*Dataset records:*
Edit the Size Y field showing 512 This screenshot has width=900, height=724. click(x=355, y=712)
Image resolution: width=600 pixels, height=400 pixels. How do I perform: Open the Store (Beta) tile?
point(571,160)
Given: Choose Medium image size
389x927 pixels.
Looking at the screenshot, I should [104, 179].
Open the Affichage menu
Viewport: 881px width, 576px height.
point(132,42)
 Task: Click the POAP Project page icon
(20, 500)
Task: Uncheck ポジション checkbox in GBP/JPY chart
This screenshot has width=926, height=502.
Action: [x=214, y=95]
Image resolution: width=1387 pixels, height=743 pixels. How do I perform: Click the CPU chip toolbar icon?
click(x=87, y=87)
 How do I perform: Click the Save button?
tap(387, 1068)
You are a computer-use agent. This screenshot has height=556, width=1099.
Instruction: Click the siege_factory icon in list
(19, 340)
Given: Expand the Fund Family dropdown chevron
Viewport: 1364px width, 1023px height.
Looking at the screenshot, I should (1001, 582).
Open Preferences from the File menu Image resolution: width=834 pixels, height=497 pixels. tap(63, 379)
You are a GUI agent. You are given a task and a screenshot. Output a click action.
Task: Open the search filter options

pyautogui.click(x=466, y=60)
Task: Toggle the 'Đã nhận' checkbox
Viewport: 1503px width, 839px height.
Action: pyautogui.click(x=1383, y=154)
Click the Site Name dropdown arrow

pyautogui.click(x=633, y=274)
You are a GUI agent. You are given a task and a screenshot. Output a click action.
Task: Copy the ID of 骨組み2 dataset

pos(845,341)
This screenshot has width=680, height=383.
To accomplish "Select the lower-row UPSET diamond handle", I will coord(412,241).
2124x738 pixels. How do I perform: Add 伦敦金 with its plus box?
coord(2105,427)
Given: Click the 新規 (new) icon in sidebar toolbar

*Work to complete:* Once you reach the line with "How do I perform: Click the Save button?" in the data above, copy it and every line after it exactly, up to and including the line with "Open Preferences from".

*Problem solution:*
 How do I perform: Click the Save button?
tap(387, 1068)
You are a computer-use agent. This screenshot has height=556, width=1099.
Instruction: Click the siege_factory icon in list
(19, 340)
Given: Expand the Fund Family dropdown chevron
Viewport: 1364px width, 1023px height.
Looking at the screenshot, I should (1001, 582).
Open Preferences from the File menu Image resolution: width=834 pixels, height=497 pixels. tap(63, 379)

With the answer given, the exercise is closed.